It seems Mars has its next great optical illusion, as a new image from the Curiosity rover apparently shows a spoon jutting out from a rock on the Red Planet.
According to Discovery News, the "floating spoon" image is both an example of pareidolia and a highly unique geological structure.
Pareidolia is what happens when a person looks at something foreign and sees something familiar. NASA detailed this phenomenon in 2001 with the "Face of Mars" illusion. A satellite image taken in 1976 distinctly shows a face appearing on a Martian rock, but images of the same rock taken in 1998 and 2001 show the same rock appearing as just that, a plain rock.

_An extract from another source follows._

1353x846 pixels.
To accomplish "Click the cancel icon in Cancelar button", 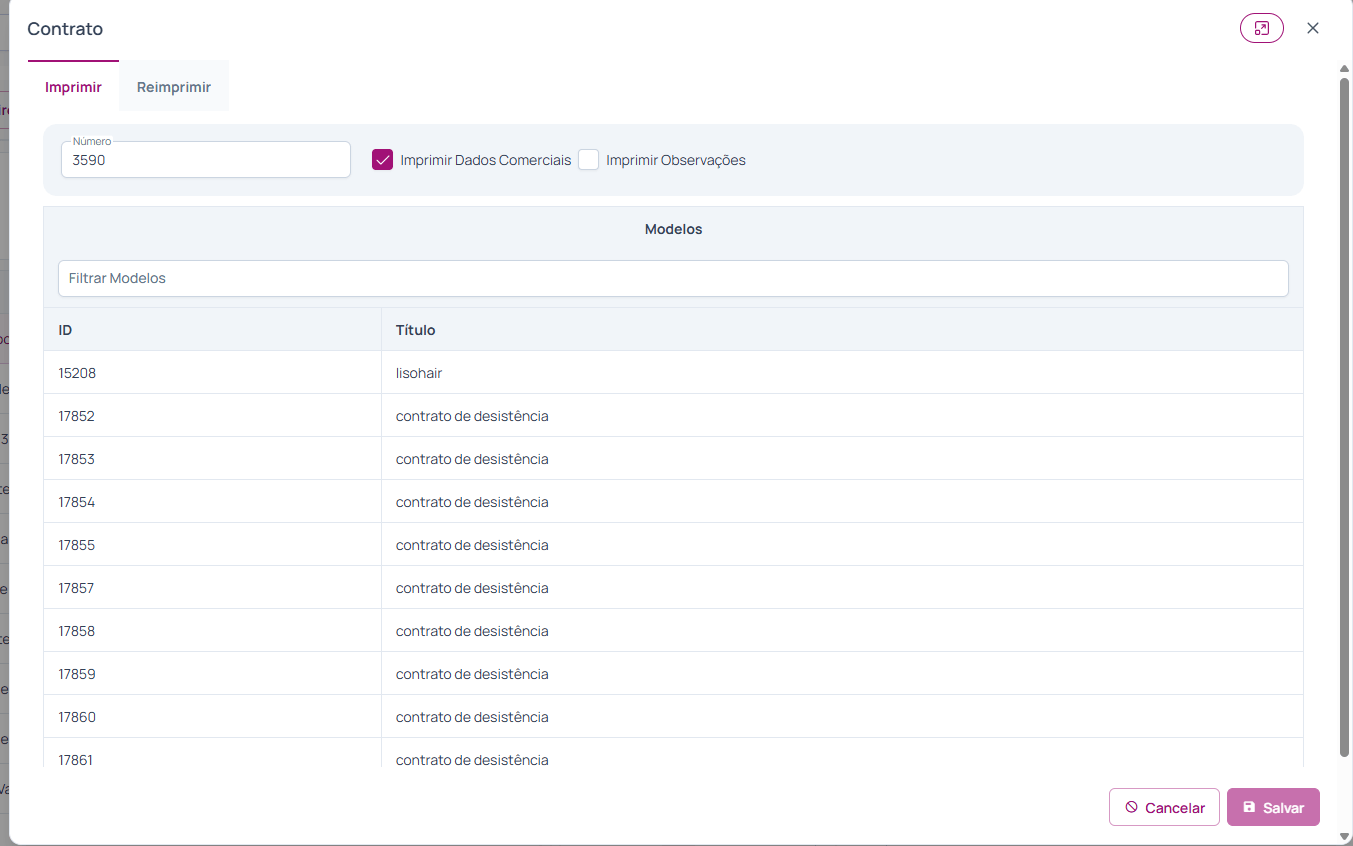I will tap(1131, 807).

Jim Garvin, chief scientist for NASA's Mars Exploration Program at the time of the 2001 image's release, said his team took time relocating the Face of Mars rock.

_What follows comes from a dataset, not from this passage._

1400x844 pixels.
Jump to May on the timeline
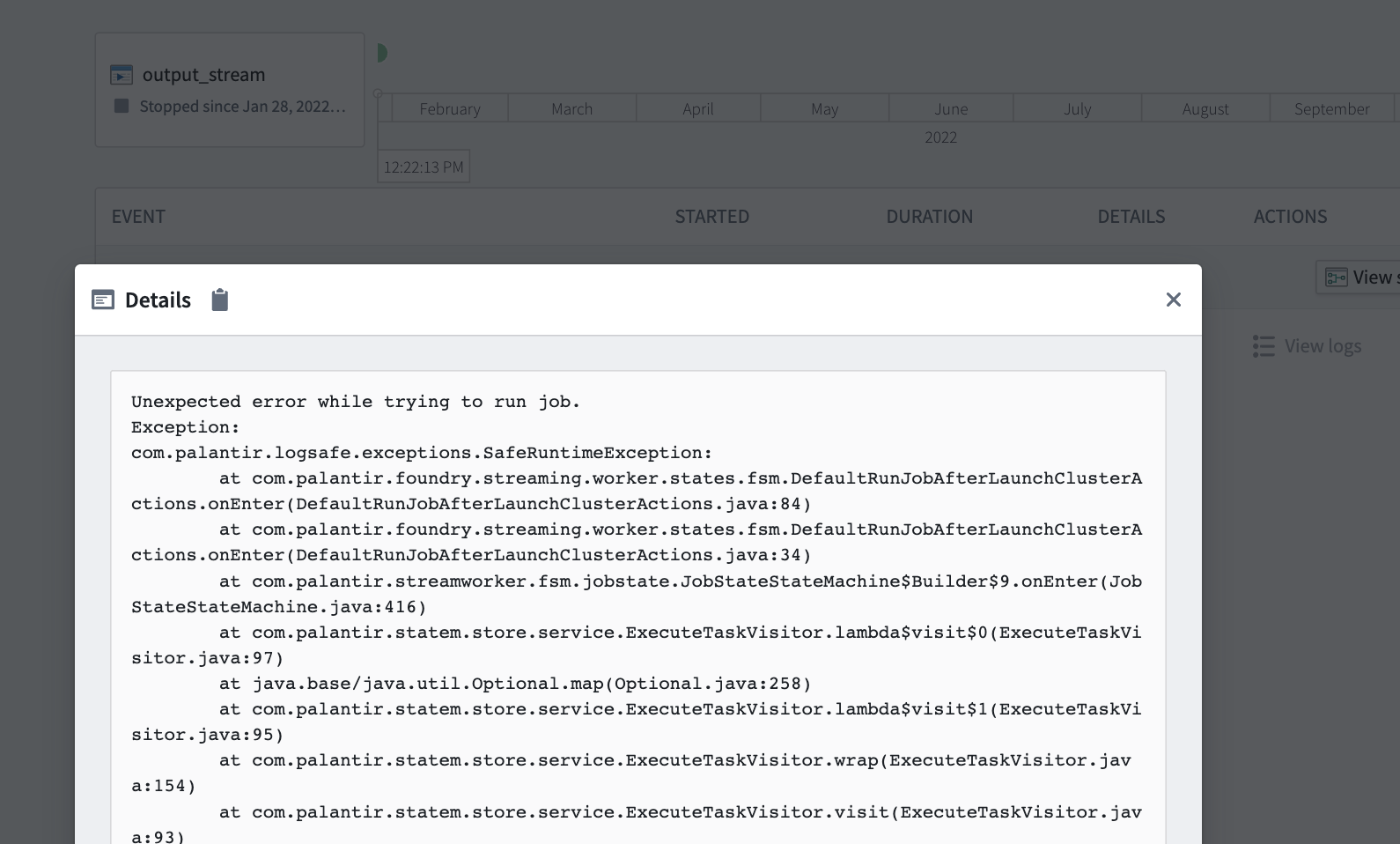point(824,109)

"Malin's team captured an extraordinary photo using the camera's absolute maximum resolution," he said in NASA's news release. "As a rule of thumb, you can discern things in a digital image 3 times bigger than the pixel size.
"So, if there were objects in this picture like airplanes on the ground or Egyptian-style pyramids or even small shacks, you could see what they were!"
Discovery News noted the "floating spoon" is not actually floating, but it is possible thanks to Mars' thin atmosphere, light gravity and uninhabited surface. It really is thin sliver of a rock a rock jutting out suspended over the ground and casting a shadow below.
But then pareidolia kicks in and causes it to appear to be a spoon.